The 86th Legislature passed S.B. 1264, "relating to consumer protections against certain medical and health care billing by certain out-of-network providers," to establish a prohibition against surprise medical billing for Texas patients. This legislation took effect in January of 2020 and only applied to health insurance plans regulated by the Texas Department of Insurance. The law did not regulate health insurance plans that are self-funded, because those are regulated by Employee Retirement Income Security Act (ERISA) of 1974 federal laws.
In December 2020, the federal No Surprises Act passed, giving patients with self-funded, ERISA-regulated health insurance plans (a majority of insured Texans) protection from surprise medical billing. Texas law will not be preempted because the Texas law is considered a "specified state law" under the No Surprises Act and will continue to apply, with respect to state-regulated plans. This federal No Surprises Act is currently being litigated.
This legislation amends Texas surprise billing law to allow self-funded health insurance plans to opt into the Texas law rather than the federal No Surprises Act. The purpose of the legislation is to provide a choice to plan sponsors and employers when deciding which law they would like to be regulated by to protect their employees from surprise medical billing.
H.B. 1592 amends current law relating to the application of balance billing prohibitions and out-of-network dispute resolution procedures to certain self-insured or self-funded employee welfare benefit plans.
RULEMAKING AUTHORITY
Rulemaking authority is expressly granted to the commissioner of insurance in SECTION 2 of this bill.

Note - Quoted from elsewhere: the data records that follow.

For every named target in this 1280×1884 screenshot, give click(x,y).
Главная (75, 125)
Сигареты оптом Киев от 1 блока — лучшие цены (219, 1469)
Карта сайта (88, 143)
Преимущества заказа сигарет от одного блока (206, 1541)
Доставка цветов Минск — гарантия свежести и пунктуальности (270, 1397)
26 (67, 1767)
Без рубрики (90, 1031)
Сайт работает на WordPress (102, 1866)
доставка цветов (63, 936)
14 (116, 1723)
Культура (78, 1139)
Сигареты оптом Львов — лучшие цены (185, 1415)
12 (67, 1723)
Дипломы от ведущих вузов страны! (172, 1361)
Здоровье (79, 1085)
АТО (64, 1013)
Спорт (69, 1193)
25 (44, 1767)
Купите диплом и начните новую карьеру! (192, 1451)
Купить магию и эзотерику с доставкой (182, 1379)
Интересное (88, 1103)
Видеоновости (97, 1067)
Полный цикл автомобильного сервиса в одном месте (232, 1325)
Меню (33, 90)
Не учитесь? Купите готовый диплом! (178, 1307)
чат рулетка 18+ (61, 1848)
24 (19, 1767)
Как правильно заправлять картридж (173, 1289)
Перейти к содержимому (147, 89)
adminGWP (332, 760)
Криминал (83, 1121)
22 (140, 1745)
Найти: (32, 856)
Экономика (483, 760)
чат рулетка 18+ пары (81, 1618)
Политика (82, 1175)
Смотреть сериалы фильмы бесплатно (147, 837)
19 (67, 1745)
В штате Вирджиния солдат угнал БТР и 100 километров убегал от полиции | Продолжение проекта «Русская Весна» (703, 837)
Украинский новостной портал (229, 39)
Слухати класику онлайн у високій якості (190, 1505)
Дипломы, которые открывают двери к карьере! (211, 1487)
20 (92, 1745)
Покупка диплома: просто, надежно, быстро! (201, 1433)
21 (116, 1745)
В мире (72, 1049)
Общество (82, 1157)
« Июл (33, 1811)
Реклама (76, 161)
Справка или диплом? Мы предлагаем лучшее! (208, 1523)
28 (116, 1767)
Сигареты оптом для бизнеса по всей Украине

SECTION BY SECTION ANALYSIS
SECTION 1. Amends Section 1275.002, Insurance Code, as follows:
Sec. 1275.002. APPLICABILITY OF CHAPTER. Provides that Chapter 1275 (Balance Billing Prohibitions and Out-Of-Network Claim Dispute Resolution for Certain Plans) applies only to:
(1) creates this subdivision from existing text; and
(2) a health benefit plan:
(A) that is a self-insured or self-funded plan established by an employer for the benefit of the employer's employees in accordance with the Employee Retirement Income Security Act of 1974 (29 U.S.C. Section 1001 et seq.); and
(B) for which the plan sponsor has made an election, submitted to the commissioner of insurance (commissioner) in the form and manner prescribed by the commissioner, to apply this chapter to the plan for the relevant plan year.
SECTION 2. Requires the commissioner, not later than December 1, 2023, to adopt rules necessary to implement the change in law made by this Act.
SECTION 3. Effective date: September 1, 2023.